There is an increasing need for evidence-based nursing implementation in the long-term care arena.  One effort that is being made in that direction is The Quality Improvement Program for Missouri (QIPMO), which was developed in the 1990's by the Missouri Department of Health and Senior Services (known then as the Division of Aging) and the MU Sinclair School of Nursing.  Faculty who had expertise with the Minimum Data Set (MDS) resident assessment tool worked with DA staff to find ways to use the MDS data submitted by nursing homes to improve patient care quality.

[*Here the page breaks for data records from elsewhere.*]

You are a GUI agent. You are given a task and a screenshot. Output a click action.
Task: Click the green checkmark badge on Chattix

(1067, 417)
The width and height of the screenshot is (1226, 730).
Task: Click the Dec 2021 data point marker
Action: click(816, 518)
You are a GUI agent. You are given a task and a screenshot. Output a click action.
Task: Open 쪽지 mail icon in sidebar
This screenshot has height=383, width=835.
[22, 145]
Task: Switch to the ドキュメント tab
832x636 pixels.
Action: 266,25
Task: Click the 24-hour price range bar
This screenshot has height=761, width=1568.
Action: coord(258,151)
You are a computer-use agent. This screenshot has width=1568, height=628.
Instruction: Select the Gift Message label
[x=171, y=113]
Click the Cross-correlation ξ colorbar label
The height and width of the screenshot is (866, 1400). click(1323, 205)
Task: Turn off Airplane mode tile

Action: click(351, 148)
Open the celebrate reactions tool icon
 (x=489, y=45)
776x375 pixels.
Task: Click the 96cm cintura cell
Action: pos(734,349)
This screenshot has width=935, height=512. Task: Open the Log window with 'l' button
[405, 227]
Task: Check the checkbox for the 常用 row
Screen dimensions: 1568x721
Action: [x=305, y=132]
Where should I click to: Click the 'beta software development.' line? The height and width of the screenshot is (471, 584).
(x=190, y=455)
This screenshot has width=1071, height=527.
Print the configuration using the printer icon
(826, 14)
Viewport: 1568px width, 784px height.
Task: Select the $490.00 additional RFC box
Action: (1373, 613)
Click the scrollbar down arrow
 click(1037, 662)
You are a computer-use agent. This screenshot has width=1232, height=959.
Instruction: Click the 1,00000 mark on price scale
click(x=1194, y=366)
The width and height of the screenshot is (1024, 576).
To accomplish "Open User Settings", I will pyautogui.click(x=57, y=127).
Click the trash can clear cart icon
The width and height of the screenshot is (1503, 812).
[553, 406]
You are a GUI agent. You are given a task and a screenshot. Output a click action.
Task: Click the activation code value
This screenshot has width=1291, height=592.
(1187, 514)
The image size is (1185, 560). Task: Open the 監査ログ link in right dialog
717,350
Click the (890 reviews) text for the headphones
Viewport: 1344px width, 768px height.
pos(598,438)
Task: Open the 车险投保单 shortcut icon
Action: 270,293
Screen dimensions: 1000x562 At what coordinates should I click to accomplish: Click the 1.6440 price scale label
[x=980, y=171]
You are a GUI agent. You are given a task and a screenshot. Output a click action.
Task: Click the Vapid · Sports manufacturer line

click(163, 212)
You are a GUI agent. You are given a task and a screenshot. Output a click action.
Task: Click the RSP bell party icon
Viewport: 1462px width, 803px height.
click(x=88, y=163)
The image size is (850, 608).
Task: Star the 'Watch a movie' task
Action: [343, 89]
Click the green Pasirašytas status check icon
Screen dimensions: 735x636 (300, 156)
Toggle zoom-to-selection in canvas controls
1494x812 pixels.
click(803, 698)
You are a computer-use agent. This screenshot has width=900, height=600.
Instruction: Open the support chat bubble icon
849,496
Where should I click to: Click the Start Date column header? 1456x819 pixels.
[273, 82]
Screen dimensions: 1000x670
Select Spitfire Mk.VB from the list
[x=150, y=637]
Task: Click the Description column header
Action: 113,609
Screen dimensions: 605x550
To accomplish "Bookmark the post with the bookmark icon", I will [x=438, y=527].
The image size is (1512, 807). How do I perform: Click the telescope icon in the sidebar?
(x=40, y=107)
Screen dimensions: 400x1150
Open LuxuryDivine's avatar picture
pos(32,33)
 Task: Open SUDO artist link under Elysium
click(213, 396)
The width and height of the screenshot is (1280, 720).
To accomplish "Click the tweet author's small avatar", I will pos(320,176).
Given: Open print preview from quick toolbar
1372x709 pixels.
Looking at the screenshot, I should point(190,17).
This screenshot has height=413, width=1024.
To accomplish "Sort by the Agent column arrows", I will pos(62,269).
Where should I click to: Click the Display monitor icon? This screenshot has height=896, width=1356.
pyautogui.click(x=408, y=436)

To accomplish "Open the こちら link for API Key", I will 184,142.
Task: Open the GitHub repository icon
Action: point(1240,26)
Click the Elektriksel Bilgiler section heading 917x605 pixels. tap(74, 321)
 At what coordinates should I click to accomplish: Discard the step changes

QIPMO began as a pilot project in 1999, becoming an official state sponsored program in 2000.  By 2004, QIPMO employed seven expert gerontology nurses who conducted over 1000 site visits per year to skilled, intermediate, and residential care facilities.  Data were collected and tabulated, using statewide analyses of quality indicators and improvements seen in facilities using the services of QIPMO staff.  The results of these analyses have consistently indicated that resident outcomes are improved with expert nurse on-site consultations with facility staff.  For the period 8/1/05-6/30/06, QIPMO nurses made a total of 1,808 contacts with the estimated 1,169 long-term care facilities in Missouri.  For this period, overall statewide improvements were noted in areas such as pain (10% improvement) and pressure ulcer reduction and for residents at high risk (9% improvement and 12% improvement, respectively).  This means 347 residents in facilities throughout the state this year did not develop pressure sores as compared to last year at a savings of nearly $14 million to heal them (estimated cost $40,000 per ulcer).  These studies show that receiving expert support with such issues as care planning and the MDS enable the facilities to identify “best practices” strategies they can use to significantly improve quality of care of their residents.